## PROBLEM DETAILS
Reproduce every line of the material below verbatim, leaving out the pictures.

## THE RECORDS
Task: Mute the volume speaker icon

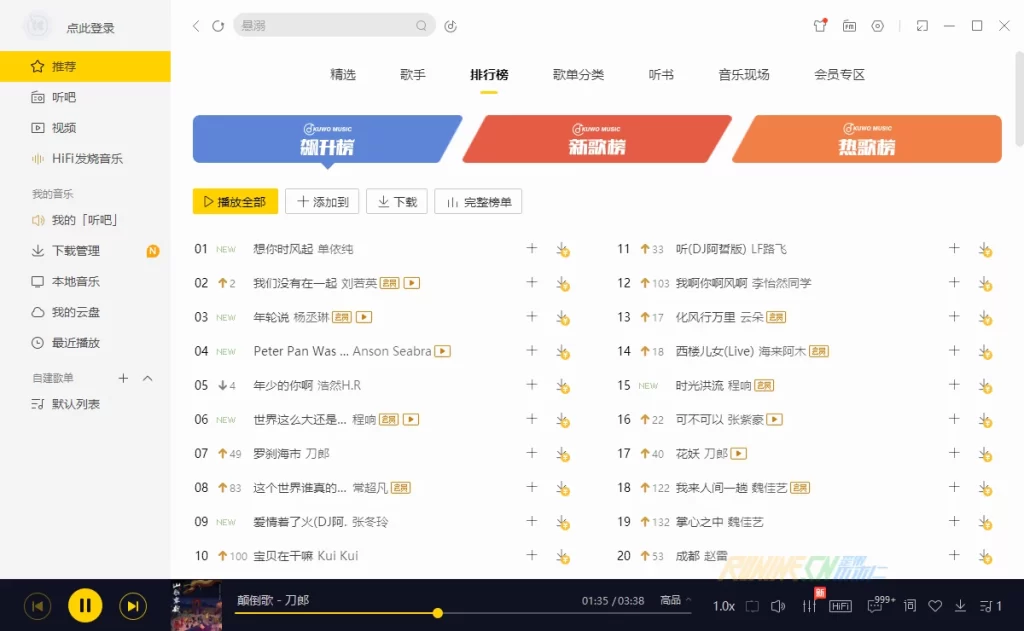Action: pyautogui.click(x=779, y=606)
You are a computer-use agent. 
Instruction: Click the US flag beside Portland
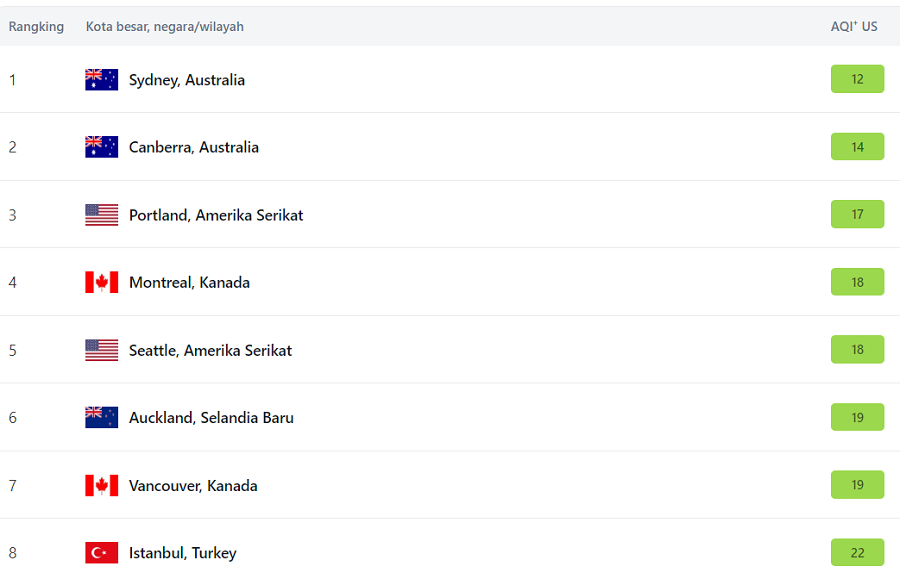point(102,215)
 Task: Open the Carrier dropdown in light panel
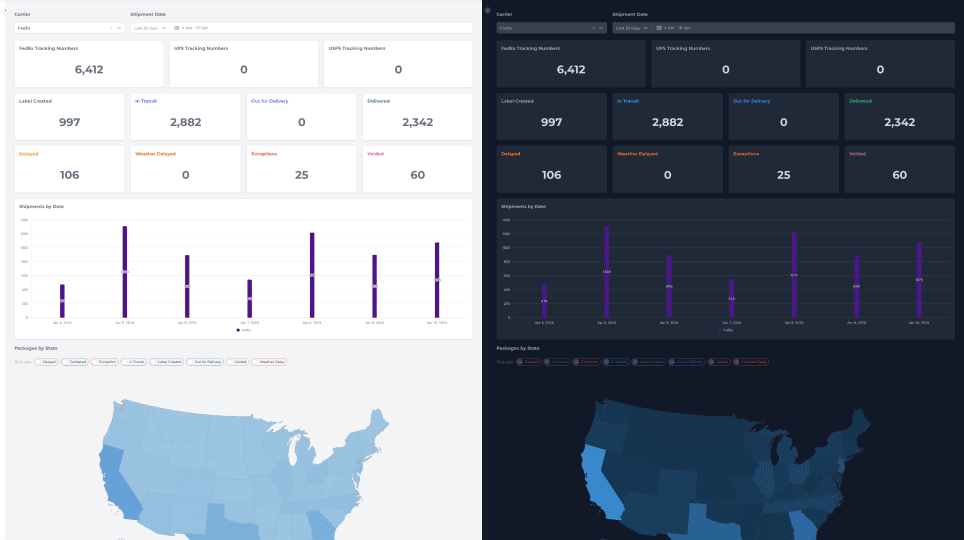pos(69,28)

## WRITTEN ANSWER
Task: Mute the volume speaker icon

Action: pyautogui.click(x=779, y=606)
You are a computer-use agent. 
Instruction: Click the US flag beside Portland
point(102,215)
 Task: Open the Carrier dropdown in light panel
pos(69,28)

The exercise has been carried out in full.